By Rex Huppke
Chicago Tribune.
The days after Labor Day seem an appropriate time to think about work. Not so much the stresses and drags of it all, but the actual things we do as working people.
Most of the time, either from business or as victims of rote behavior, our jobs are reduced to little more than a title. I’m a plumber. I’m a columnist. I’m a small-business owner. I’m a doctor, a chef, a cashier.
Those titles categorize workers but reveal little about the individual and his or her contributions. That’s a shame, because we live in an age when the professional and personal mix more than ever, making work identities a huge part of who we are.
So perhaps take some time to consider what you do for a living beyond the generic tag that describes your job. Not only is it a good exercise in self-awareness, a new study from researchers at the University of Pennsylvania and the London Business School shows, but people who more clearly define their work identity are happier and less prone to burnout.
The study is called “Job Titles as Identity Badges: How Self-Reflective Titles Can Reduce Emotional Exhaustion” and was published in the Academy of Management Journal.
It explains why a job title that doesn’t do justice to the work you do can be frustrating: “Given the close connection between our job titles and our identities, job titles can affect the fundamental human motive to self-express, to communicate our identities and values to others. … Job titles serve a self-expressive function, influencing whether employees feel understood and accepted both inside and outside their work.”
The researchers looked at employees at a Midwestern chapter of the Make-A-Wish Foundation.
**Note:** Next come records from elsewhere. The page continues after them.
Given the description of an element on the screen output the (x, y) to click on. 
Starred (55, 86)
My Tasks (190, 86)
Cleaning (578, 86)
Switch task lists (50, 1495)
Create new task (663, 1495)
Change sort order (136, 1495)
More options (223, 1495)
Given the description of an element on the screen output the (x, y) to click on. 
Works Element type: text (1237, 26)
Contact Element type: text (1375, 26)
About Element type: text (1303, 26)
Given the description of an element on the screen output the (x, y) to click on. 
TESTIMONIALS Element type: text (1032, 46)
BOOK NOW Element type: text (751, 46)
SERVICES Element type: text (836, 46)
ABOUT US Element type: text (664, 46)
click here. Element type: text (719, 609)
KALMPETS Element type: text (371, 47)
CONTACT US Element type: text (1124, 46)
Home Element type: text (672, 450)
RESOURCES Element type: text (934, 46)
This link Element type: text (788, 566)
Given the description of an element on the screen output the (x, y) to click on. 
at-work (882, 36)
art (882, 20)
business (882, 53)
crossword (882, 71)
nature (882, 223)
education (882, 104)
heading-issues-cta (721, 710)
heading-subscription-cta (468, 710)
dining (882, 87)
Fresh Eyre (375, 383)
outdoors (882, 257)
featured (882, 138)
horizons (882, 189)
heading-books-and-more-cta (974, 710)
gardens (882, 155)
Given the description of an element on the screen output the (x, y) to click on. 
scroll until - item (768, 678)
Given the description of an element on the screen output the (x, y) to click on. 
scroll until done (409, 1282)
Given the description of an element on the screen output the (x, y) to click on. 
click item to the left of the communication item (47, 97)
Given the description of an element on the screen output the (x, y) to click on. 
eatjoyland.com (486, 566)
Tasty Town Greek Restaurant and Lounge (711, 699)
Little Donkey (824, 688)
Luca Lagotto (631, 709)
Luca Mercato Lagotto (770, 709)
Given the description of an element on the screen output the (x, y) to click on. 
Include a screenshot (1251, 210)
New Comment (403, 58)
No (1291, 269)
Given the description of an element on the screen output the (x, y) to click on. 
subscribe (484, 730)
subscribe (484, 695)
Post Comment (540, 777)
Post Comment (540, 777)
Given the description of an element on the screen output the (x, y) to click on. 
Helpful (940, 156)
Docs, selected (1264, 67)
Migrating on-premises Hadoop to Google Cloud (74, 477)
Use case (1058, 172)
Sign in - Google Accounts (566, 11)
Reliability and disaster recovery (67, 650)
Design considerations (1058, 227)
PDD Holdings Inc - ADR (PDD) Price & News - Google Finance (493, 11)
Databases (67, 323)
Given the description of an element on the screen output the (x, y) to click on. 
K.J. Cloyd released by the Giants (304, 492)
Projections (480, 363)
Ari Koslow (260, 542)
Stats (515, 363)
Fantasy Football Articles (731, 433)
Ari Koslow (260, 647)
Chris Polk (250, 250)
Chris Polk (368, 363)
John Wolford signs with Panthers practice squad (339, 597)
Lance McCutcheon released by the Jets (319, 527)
The organization had encouraged employees to come up with their own whimsical job titles.
An administrative assistant gave herself the title “goddess of greetings,” a public relations manager became “heralder of happy news” and a database manager decided on “duchess of data.”
It was at this point that I began to wonder about the seriousness of this research.
But the study found these “self-reflective titles” lessened workers’ emotional exhaustion: “Participants described self-reflective titles as a means for verifying valued aspects of their identities, and, in turn, these feelings of self-verification served as a buffer against emotional exhaustion.
As the CEO explained, “The titles make you proud. … It makes everybody more real. Employees take ownership over their titles, they say, ‘This is who I am. …’ It helps you be comfortable with yourself.'”
The researchers also studied workers at a hospital who took on titles like “germ slayer” and “quick shot.”
The results were quite similar: “Health care employees who created self-reflective job titles felt less emotionally exhausted five weeks later, while employees in a pure control group and those who participated in an alternative exercise did not.”
Now before you start worrying about having to call yourself the Prime Minister of Packaging or the Archangel of Inverted Happiness Transmission (bill collector), I spoke with two of the study’s authors and learned there’s more to this than just a fanciful job title.
“We didn’t find any differences when we analyzed the data on who created a fun titles versus who created ones that were just reflective of their job and why it mattered,” said Adam Grant, a management professor at the Wharton School of the University of Pennsylvania.
Daniel Cable, professor of organizational behavior at the London Business School, said the title is really just the tip of the iceberg.
The thought process behind developing that title is the true self-reflective exercise: “That process of thinking about my customers and what I do around here and how I create unique value, that’s the kind of stuff that most people don’t really think about very often. They might when they’re first taking the job, but after a while, I think most of us get into sort of a rut of just doing behaviors without remembering the why.”
So by encouraging employees to examine their own work narratives, it not only helps them think more deeply about what they do, it also helps them hone the way they express what they do to others.
And that’s important to us, both socially and emotionally.
Organizations, by their nature, push us toward homogeneity. Our innate individuality doesn’t much care for that.
What Grant and Cable are proposing is not that every company start encouraging workers to become the Han Solos of Human Resources.
Just that we take the time to think about who we are at work and what we do that sets us apart.
If a title bubbles up from that, fantastic. If not, we at least have a better sense of ourselves to be proud of internally, and to express externally.
This is a smart, simple and powerful idea. And I should know.
After all, I am America’s most-beloved workplace advice columnist, self-declared.